Fonte: Glauco Benigni su Megachip
Peter Thiel è diventato anche un protagonista del settore energetico. È quanto emerge dai documenti consegnati venerdì 14 agosto alla Securities and Exchange Commission degli Stati Uniti dal fondo Thiel Macro LLC. Le carte precisano che l’investimento, pari a 76 milioni di dollari, ha consentito di acquisire 1,2 milioni di azioni di Vista Energy, società che opera nel sottosuolo di Vaca Muerta, considerata una delle formazioni geologiche più importanti al mondo per le immense riserve di shale gas e shale oil.
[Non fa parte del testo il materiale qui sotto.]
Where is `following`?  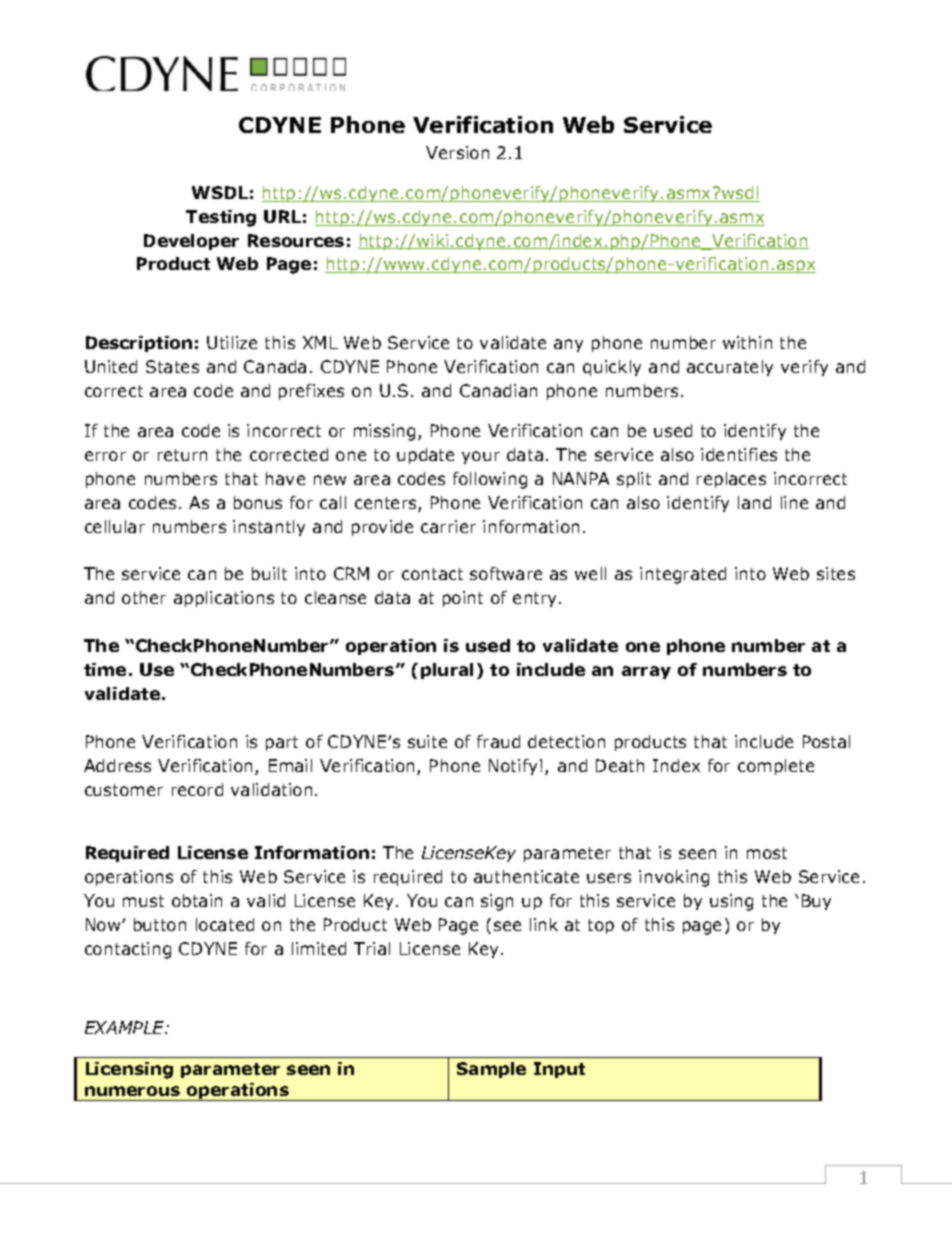 following is located at coordinates (490, 480).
In sostanza, Thiel ha messo le mani su un asset strategico per la produzione energetica globale del futuro. Il posizionamento nel giacimento argentino rappresenta una convergenza cruciale nella quale finanza, alta tecnologia digitale e geopolitica energetica si fondono. L’operazione non è isolata. Si inserisce in un preciso contesto, segnato dal soggiorno di Thiel a Buenos Aires e dai suoi incontri diretti con il presidente argentino Javier Milei, la cui agenda liberista, orientata alla deregulation economica, mira ad attrarre capitali esteri nel settore strategico delle risorse naturali. Milei punta su riforme di mercato e incentivi fiscali favorevoli ai grandi investitori per trasformare il Paese in un esportatore netto di energia e, auspicabilmente, in un hub energetico globale capace di competere con i produttori tradizionali del Medio Oriente e della Russia.